SHORT PROBLEM: Extract the lines of the records starting with the line containing "Click the Description input field" and going on through the line containing "[x=779, y=250]", reproducing them without any change.

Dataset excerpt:
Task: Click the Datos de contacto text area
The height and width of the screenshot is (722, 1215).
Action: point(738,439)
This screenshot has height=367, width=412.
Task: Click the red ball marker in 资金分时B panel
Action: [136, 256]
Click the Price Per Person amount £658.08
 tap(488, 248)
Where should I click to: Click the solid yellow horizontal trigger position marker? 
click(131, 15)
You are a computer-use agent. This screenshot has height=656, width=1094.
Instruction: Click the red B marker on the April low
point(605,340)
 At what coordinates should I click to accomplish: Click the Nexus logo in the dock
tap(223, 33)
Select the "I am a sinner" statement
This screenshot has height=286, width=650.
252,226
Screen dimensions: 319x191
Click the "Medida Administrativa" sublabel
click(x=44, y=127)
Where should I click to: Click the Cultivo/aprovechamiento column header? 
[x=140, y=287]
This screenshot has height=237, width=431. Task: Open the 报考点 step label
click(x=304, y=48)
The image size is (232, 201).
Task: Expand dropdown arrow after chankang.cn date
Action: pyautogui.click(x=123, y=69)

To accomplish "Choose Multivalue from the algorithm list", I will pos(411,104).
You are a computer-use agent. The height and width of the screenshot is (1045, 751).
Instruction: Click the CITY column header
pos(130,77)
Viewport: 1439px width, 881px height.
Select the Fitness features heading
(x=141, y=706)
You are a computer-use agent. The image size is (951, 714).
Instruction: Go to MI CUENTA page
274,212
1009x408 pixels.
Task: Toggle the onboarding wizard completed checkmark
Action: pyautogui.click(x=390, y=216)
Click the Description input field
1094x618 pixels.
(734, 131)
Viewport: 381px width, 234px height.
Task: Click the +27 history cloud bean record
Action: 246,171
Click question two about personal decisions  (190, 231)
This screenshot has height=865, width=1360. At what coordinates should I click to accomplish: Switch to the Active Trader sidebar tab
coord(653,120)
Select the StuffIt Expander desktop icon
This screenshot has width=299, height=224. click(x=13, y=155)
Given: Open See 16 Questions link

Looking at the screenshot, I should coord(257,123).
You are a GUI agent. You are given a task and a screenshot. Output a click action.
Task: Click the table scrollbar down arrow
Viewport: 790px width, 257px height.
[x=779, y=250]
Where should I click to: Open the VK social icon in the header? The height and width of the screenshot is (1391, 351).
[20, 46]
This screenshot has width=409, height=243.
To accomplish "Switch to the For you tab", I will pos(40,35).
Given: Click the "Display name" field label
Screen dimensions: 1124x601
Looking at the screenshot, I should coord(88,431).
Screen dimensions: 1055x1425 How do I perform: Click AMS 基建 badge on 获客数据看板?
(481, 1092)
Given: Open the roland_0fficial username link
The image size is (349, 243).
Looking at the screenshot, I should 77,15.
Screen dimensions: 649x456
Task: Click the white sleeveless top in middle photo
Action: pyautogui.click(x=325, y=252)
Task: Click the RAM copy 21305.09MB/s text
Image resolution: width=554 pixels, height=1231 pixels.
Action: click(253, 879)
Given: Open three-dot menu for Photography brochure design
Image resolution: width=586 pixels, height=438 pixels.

TASK ANSWER:
Click the Description input field
1094x618 pixels.
(734, 131)
Viewport: 381px width, 234px height.
Task: Click the +27 history cloud bean record
Action: 246,171
Click question two about personal decisions  (190, 231)
This screenshot has height=865, width=1360. At what coordinates should I click to accomplish: Switch to the Active Trader sidebar tab
coord(653,120)
Select the StuffIt Expander desktop icon
This screenshot has width=299, height=224. click(x=13, y=155)
Given: Open See 16 Questions link

Looking at the screenshot, I should coord(257,123).
You are a GUI agent. You are given a task and a screenshot. Output a click action.
Task: Click the table scrollbar down arrow
Viewport: 790px width, 257px height.
[x=779, y=250]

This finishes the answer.